Increasing use of AI predicted to help fleet managers, not replace them
26 February 2019
Author: Sean Keywood
Artificial intelligence is set to assist rather than replace fleet managers for the foreseeable future, according to software company Fleetcheck.
The firm's IT director Neil Avent has said that while the technology has the potential to simplify and accelerate a wide range of tasks, an automated fleet manager still remains science fiction.
He said that while AI available today is a useful tool, it has clear limits.
He explained: "For example, one of the things we are looking at now is using AI to identify different sorts of document that arrive into a fleet department. Is it an invoice? A driver's licence? A speeding fine notification?
"AI is good at a singular type of task such as this. It can be taught to identify some of the key features of each kind of document and then place them in the appropriate queue for action with a high degree of accuracy. This saves a lot of administrative time and effort.
"However, a separate process is needed to know what to do with those documents in terms of the next action. That is because a more general type of general AI. is a long way away."
Avent said the key thing to remember about current AI technology is its innate lack of contextual knowledge.
He said: "AI is good at looking for patterns within clearly defined boundaries. For example, if you give it a thousand pictures and ask it to find all the ones that include kittens, you could teach it to do this by providing enough examples of pictures containing a kitten.
"But that is where it's intelligence about kittens ends. It knows nothing more about kittens than the visual characteristics of the example images containing kittens. It does not know what a kitten is."
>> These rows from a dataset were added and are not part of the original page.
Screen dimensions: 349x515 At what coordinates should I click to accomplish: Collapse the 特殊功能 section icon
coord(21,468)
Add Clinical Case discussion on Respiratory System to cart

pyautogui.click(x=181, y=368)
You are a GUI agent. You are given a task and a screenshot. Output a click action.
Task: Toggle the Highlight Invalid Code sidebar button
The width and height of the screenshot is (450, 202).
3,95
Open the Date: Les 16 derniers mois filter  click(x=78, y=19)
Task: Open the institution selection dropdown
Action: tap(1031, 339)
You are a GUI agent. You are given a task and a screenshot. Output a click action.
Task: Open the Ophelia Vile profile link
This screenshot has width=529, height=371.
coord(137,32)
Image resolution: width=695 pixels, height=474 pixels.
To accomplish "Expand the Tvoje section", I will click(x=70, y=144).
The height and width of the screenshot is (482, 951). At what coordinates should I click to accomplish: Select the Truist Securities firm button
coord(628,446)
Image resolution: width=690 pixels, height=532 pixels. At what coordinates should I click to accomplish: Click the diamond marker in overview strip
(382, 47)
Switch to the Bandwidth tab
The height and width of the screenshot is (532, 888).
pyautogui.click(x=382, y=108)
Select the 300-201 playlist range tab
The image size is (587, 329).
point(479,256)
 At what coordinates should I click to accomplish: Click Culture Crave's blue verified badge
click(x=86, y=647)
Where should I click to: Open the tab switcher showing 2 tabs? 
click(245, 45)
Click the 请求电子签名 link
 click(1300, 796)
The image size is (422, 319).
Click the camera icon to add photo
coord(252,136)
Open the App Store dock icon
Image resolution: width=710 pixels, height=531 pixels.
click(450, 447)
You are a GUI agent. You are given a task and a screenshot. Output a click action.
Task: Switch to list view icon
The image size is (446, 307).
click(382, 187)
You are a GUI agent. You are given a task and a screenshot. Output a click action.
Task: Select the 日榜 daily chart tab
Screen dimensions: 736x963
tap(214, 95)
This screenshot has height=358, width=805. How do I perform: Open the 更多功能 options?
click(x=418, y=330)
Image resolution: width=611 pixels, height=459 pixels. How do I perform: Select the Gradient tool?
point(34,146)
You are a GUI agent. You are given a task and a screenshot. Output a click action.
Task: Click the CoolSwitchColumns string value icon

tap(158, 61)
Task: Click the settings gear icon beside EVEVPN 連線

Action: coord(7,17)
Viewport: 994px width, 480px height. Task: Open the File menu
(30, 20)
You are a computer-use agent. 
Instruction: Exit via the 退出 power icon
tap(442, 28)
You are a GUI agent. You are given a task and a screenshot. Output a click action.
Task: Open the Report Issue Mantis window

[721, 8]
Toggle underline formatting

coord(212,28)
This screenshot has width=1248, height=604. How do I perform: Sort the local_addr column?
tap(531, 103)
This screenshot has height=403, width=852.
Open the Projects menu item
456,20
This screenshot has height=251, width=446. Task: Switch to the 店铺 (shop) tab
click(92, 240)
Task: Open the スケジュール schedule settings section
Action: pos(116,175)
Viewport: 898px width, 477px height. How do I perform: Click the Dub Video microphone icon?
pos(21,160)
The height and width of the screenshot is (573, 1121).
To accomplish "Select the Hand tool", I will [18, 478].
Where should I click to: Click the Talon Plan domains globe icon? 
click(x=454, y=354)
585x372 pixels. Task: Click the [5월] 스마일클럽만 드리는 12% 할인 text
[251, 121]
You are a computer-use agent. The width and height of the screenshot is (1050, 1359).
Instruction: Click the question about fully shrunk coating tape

Avent added that several paradigm shifts would be needed before AI could take over even some quite basic fleet management processes.
"In a sense, it is a shame that AI includes the word 'intelligence' because it provides a very misleading picture of its capability," he said.
"It has no intelligence of its own and is, in many ways, just a further development and refinement of existing IT processes that gives the illusion of intelligence to users not aware of its constraints.
"However, it does have potential for some pretty significant gains and one of the things we'll be looking at within Fleetcheck during 2019 is how some of those can be incorporated into our fleet management software."